● Directions for this task: From the records below, transcribe exactly the lines that begin at the line with "The image size is (800, 1284)." and end at the line with "This screenshot has height=665, width=796.", both included.

______

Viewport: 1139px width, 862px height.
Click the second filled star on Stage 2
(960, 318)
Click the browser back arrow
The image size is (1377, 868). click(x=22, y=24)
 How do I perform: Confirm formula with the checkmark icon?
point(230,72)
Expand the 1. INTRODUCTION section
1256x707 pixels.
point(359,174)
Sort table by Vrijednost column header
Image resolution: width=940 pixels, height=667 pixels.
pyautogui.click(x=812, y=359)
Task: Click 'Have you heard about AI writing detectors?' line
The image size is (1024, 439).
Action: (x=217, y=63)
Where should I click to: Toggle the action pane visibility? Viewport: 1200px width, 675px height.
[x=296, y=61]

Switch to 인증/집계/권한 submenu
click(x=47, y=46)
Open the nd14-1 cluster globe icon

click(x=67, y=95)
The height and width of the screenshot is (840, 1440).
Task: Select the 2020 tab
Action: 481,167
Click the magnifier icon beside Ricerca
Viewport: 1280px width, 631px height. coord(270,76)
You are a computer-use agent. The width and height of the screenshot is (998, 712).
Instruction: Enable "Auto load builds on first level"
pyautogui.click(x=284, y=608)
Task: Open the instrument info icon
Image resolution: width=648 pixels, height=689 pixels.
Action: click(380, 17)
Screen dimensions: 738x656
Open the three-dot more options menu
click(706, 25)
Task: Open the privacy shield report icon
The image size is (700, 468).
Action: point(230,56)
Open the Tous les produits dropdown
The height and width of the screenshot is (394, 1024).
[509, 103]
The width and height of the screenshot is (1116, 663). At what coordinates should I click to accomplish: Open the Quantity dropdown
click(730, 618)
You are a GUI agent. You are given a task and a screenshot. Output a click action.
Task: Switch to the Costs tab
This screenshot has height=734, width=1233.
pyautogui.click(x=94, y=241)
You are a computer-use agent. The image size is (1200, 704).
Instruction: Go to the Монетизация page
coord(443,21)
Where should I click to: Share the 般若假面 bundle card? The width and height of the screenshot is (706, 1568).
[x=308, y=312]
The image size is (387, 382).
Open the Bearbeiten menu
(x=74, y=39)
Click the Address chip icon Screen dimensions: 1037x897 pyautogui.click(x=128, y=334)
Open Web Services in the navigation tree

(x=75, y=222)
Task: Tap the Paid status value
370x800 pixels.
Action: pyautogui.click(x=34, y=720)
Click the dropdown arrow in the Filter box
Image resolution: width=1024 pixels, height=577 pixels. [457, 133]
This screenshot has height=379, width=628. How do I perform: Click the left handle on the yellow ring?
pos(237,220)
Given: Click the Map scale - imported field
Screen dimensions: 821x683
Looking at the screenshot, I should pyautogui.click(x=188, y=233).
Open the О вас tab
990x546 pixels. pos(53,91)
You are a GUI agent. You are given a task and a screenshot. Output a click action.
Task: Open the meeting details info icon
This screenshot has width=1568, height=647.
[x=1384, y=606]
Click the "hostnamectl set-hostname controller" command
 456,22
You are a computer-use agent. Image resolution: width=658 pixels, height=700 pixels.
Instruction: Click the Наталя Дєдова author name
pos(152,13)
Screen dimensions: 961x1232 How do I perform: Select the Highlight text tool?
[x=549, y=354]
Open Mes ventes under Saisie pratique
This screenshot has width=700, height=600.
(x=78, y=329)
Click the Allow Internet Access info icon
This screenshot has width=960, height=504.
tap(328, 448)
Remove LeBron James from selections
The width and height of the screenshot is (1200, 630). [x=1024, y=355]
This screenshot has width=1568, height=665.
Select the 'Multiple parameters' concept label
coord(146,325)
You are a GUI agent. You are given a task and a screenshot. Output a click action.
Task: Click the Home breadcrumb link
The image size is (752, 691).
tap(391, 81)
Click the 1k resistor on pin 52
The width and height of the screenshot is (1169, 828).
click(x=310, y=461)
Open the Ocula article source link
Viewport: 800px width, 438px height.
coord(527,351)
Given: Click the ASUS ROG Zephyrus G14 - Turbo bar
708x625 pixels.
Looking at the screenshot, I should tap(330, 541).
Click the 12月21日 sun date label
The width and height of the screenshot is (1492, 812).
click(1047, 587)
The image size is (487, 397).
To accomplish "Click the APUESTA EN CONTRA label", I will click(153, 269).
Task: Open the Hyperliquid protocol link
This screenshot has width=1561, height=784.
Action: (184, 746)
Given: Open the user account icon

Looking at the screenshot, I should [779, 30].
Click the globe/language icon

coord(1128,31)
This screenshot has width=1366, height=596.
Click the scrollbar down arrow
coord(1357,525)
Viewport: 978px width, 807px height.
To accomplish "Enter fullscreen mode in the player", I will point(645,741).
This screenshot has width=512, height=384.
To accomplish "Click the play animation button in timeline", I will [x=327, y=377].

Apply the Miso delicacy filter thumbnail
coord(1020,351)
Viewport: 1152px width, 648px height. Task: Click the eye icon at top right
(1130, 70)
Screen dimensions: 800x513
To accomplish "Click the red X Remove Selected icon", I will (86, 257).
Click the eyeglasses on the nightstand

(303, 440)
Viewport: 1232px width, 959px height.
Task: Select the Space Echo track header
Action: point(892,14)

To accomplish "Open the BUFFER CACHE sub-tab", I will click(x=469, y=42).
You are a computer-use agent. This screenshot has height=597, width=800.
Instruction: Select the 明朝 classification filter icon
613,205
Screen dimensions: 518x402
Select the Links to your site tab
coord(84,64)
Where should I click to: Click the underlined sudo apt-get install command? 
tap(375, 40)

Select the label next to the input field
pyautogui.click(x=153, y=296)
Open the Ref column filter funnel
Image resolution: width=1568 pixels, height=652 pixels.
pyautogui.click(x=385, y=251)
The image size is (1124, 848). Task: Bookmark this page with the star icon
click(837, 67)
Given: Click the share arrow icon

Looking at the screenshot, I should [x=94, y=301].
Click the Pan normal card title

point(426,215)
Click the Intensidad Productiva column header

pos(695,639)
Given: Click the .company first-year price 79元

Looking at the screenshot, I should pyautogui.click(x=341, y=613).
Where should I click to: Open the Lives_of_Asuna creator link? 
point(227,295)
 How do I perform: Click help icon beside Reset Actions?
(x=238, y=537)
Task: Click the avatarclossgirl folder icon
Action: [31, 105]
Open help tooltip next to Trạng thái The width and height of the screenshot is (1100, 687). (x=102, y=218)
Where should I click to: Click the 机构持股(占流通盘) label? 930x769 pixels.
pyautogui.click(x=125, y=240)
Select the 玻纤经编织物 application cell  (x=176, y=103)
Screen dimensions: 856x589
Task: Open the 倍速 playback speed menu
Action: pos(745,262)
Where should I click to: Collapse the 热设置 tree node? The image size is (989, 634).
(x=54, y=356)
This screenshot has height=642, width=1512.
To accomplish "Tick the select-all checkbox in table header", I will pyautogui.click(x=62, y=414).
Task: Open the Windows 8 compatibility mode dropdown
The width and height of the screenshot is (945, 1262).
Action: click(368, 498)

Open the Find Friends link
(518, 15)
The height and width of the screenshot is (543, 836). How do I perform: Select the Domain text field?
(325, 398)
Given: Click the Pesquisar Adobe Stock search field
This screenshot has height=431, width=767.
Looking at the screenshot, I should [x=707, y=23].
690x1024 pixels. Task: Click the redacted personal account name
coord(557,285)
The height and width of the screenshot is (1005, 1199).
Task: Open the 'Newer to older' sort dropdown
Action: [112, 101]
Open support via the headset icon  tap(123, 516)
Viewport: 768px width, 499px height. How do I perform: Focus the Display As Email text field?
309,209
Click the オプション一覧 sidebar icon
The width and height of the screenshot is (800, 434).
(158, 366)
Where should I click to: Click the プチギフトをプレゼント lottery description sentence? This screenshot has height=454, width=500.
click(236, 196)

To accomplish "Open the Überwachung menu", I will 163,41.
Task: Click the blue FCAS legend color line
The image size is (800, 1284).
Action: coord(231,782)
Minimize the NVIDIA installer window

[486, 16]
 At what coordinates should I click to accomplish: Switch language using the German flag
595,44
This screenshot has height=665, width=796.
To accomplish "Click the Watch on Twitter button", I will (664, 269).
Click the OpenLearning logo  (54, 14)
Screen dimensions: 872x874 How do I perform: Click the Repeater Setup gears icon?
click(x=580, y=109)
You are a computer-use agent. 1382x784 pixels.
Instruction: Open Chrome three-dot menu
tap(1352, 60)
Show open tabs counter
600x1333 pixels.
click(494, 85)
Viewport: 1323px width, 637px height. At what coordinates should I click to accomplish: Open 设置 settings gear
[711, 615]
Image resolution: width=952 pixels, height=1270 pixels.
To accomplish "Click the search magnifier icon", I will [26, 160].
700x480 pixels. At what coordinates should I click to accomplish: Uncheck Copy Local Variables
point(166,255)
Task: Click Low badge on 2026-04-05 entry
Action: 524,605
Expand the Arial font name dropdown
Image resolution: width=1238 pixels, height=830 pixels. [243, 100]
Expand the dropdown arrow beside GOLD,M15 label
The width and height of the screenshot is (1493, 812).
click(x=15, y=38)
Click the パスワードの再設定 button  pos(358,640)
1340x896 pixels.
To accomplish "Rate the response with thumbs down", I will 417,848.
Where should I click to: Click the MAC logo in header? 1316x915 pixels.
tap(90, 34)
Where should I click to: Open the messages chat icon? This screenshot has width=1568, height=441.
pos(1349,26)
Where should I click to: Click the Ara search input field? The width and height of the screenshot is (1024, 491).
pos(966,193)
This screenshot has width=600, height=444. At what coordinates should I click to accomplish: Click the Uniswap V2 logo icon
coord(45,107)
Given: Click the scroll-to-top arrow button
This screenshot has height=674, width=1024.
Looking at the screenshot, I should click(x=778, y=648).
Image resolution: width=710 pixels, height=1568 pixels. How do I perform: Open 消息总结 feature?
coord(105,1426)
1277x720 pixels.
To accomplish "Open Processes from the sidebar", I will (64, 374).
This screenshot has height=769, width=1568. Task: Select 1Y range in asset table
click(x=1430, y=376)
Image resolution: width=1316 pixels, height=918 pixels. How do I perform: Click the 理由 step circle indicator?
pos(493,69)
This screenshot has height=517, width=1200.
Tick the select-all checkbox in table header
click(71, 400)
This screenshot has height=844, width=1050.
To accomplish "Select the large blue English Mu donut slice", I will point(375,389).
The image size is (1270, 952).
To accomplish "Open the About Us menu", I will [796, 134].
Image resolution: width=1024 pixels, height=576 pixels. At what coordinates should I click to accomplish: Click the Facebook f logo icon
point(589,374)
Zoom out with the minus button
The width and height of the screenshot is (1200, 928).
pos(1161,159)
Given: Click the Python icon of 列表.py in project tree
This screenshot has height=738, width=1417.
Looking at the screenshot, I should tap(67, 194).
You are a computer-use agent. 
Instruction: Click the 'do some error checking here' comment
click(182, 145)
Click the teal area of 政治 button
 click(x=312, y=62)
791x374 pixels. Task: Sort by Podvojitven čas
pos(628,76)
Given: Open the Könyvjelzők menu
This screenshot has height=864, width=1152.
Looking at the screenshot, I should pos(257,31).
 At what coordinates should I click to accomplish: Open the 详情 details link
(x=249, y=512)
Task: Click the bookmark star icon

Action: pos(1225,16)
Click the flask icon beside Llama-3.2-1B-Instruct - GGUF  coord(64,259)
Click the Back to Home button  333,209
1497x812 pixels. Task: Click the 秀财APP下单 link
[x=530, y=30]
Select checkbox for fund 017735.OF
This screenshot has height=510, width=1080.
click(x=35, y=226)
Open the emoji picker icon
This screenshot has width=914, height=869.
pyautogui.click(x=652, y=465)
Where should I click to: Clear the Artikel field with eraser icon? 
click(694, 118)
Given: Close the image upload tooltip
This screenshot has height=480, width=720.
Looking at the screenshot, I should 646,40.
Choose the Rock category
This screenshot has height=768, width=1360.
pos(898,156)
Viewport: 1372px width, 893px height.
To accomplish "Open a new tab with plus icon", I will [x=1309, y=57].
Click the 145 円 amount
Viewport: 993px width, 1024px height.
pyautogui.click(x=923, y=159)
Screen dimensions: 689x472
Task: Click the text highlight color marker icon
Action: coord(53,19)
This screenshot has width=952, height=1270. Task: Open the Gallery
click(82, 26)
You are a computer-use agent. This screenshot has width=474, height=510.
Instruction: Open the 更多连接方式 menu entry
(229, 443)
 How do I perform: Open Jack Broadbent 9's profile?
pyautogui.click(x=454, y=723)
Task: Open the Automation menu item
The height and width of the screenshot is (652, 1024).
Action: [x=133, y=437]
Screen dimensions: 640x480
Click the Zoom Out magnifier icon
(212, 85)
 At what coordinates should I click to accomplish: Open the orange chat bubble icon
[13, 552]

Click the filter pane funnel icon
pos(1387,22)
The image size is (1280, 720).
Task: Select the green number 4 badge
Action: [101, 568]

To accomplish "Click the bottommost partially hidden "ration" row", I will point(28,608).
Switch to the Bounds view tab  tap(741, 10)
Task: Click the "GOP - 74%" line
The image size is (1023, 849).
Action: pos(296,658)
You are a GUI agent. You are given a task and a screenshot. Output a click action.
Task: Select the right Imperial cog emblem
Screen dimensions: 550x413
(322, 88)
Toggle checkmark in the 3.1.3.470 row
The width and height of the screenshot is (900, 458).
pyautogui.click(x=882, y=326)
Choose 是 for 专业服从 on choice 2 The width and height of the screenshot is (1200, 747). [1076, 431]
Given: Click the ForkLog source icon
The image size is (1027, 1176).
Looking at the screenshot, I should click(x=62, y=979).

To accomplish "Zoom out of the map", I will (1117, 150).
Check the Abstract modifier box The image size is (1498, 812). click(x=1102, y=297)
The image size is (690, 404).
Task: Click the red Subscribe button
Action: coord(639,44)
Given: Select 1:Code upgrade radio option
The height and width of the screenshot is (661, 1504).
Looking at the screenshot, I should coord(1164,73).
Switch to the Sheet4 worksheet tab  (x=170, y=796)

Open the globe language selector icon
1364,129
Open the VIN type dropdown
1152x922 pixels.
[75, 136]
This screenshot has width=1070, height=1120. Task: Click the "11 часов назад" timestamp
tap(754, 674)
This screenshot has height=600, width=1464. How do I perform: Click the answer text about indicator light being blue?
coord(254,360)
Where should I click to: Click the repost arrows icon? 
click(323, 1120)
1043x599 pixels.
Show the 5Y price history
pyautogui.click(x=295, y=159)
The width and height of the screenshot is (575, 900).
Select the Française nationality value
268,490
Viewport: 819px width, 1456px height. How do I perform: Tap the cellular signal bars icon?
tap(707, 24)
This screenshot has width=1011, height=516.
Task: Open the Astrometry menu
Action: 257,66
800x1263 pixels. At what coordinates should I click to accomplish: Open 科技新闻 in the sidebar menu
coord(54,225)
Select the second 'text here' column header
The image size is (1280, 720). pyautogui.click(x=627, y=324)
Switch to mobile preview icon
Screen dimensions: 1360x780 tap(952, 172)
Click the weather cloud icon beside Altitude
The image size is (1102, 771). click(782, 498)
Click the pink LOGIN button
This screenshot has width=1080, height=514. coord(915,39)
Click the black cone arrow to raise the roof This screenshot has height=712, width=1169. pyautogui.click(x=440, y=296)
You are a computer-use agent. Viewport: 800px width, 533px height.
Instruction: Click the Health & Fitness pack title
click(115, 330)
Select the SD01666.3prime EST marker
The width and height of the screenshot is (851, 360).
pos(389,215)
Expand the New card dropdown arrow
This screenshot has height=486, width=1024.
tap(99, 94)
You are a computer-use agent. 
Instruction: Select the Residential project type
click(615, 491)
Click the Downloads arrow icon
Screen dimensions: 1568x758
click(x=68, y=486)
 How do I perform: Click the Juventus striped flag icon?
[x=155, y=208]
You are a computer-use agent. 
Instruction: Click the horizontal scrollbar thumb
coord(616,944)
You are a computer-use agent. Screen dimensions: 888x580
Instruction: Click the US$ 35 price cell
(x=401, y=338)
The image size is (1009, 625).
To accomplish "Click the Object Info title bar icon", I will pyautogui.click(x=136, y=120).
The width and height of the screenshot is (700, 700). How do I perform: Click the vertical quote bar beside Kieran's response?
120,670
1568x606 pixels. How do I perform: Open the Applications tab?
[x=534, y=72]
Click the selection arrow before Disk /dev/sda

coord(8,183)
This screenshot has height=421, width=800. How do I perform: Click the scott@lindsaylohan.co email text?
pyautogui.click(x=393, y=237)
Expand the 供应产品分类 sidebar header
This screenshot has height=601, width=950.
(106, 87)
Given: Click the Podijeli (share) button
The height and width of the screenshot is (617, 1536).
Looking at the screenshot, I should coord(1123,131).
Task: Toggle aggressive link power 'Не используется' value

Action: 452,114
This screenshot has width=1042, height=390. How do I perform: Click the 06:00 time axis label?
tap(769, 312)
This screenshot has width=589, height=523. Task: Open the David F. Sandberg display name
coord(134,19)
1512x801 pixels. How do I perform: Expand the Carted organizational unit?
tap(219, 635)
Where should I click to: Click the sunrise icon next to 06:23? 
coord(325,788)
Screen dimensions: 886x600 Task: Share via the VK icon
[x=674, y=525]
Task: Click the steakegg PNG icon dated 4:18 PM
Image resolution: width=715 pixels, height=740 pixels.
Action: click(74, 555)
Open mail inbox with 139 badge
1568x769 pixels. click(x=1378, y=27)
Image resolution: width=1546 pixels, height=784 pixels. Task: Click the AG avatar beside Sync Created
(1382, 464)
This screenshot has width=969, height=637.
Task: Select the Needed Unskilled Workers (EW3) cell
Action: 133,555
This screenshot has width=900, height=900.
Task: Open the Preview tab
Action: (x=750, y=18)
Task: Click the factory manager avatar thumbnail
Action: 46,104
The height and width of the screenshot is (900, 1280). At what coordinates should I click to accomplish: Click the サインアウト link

______

● Solution for this exercise:
The image size is (800, 1284).
Action: coord(231,782)
Minimize the NVIDIA installer window

[486, 16]
 At what coordinates should I click to accomplish: Switch language using the German flag
595,44
This screenshot has height=665, width=796.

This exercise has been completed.